Re: Flush pgstats file during checkpoints

From: Michael Paquier <michael(at)paquier(dot)xyz>
To: Tomas Vondra <tomas(dot)vondra(at)enterprisedb(dot)com>
Cc: Konstantin Knizhnik <knizhnik(at)garret(dot)ru>, Postgres hackers <pgsql-hackers(at)lists(dot)postgresql(dot)org>
Subject: Re: Flush pgstats file during checkpoints
Date: 2024-07-05 04:52:31
Message-ID: Zod8D_w-ia9PSrCX@paquier.xyz
Views: Raw Message | Whole Thread | Download mbox | Resend email
Thread:
Lists: pgsql-hackers

On Sat, Jun 29, 2024 at 11:13:04PM +0200, Tomas Vondra wrote:
> I think those are two independent issues - knowing that the snapshot is
> from the last checkpoint, and knowing that it's correct (not corrupted).
> And yeah, we should be careful about fsync/durable_rename.

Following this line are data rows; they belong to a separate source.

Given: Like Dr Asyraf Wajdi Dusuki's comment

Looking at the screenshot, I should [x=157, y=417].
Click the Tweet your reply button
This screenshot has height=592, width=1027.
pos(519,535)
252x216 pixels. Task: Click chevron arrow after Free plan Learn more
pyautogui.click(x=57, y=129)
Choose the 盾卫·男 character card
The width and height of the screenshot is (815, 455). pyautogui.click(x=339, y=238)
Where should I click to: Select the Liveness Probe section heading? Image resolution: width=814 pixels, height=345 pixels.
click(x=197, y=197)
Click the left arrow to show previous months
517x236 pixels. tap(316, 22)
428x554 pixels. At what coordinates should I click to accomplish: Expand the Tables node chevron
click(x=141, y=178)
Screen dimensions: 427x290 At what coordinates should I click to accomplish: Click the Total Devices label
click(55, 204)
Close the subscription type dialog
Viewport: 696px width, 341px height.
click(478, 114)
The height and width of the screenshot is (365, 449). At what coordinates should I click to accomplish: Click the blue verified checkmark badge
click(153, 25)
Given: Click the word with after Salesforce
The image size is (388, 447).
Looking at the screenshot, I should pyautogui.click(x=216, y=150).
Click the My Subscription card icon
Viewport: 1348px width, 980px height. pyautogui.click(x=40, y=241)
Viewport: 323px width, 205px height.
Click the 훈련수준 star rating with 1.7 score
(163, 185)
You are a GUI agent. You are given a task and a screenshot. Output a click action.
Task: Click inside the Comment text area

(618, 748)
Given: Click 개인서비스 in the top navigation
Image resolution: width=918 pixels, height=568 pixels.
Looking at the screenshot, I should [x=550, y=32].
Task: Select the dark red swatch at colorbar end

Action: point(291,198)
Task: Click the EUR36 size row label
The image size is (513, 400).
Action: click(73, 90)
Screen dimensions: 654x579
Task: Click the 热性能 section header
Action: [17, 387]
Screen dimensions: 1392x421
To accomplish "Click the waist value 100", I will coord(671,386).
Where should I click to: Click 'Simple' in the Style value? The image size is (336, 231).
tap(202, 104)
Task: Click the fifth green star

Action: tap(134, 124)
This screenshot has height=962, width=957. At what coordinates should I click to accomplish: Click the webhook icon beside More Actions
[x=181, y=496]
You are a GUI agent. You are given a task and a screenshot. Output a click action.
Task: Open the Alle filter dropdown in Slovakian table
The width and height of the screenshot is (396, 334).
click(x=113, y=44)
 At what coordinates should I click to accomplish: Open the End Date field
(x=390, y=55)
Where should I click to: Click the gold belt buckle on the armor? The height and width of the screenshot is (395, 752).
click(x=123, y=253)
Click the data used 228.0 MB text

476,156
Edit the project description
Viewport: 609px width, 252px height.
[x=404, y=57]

Yeah, that's bugging me as well. I don't really get why we would not
want durability at shutdown for this data. So how about switching the
end of pgstat_write_statsfile() to use durable_rename()? Sounds like
an independent change, worth on its own.

> Yeah, I was wondering about the same thing - can't this mean we fail to
> start autovacuum? Let's say we delete a significant fraction of a huge
> table, but then we crash before the next checkpoint. With this patch we
> restore the last stats snapshot, which can easily have
>
> n_dead_tup | 0
> n_mod_since_analyze | 0
>
> for the table. And thus we fail to notice the table needs autovacuum.
> AFAIK we run autovacuum on all tables with missing stats (or am I
> wrong?). That's what's happening on replicas after switchover/failover
> too, right?

That's the opposite, please look at relation_needs_vacanalyze(). If a
table does not have any stats found in pgstats, like on HEAD after a
crash, then autoanalyze is skipped and autovacuum happens only for the
anti-wrap case.

For the database case, rebuild_database_list() uses
pgstat_fetch_stat_dbentry() three times, discards entirely databases
that have no stats. Again, there should be a stats entry post a
crash upon a reconnection.

So there's an argument in saying that the situation does not get worse
here and that we actually may improve odds by keeping a trace of the
previous stats, no? In most cases, there would be a stats entry
post-crash as an INSERT or a scan would have re-created it, but the
stats would reflect the state registered since the last crash recovery
(even on HEAD, a bulk delete bumping the dead tuple counter would not
be detected post-crash). The case of spiky workloads may impact the
decision-making, of course, but at least we'd allow autovacuum to take
some decision over giving up entirely based on some previous state of
the stats. That sounds like a win for me with steady workloads, less
for bulby workloads..

> It'd not be such an issue if we updated stats during recovery, but I
> think think we're doing that. Perhaps we should, which might also help
> on replicas - no idea if it's feasible, though.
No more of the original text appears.